From one of the world’s most admired women, this is former National Security Advisor and Secretary of State Condoleezza Rice’s compelling story of eight years serving at the highest levels of government. In her position as America’s chief diplomat, Rice traveled almost continuously around the globe, seeking common ground among sometimes bitter enemies, forging agreement on divisive issues, and compiling a remarkable record of achievement.

With the September 11, 2001 terrorist attacks, Rice found herself at the center of the Administration’s intense efforts to keep America safe. Rice describes the events of that harrowing day – and the tumultuous days after. No day was ever the same.  Subsequently, Rice reveals new details of the debates that led to the war in Afghanistan and then Iraq.

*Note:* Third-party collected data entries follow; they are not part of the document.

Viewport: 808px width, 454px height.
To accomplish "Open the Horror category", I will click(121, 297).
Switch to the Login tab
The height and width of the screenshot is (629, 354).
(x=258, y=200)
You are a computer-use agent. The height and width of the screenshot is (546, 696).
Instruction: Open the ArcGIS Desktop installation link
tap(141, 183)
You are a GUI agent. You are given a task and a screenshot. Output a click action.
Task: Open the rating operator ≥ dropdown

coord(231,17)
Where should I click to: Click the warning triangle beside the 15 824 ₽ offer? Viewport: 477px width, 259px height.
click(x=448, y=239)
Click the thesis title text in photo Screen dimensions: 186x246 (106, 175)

No Higher Honour takes the reader into secret negotiating rooms where the fates of Israel, the Palestinian Authority, and Lebanon often hung in the balance, and it draws back the curtain on how frighteningly close all-out war loomed in clashes involving Pakistan-India and Russia-Georgia and in East Africa.

Surprisingly candid in her appraisals of various Administration colleagues and the hundreds of foreign leaders with whom she dealt, Rice also offers keen insight into how history actually proceeds. In No Higher Honour, she delivers a master class in statecraft – but always in a way that reveals her essential warmth and humility, and her deep reverence for the ideals on which America was founded.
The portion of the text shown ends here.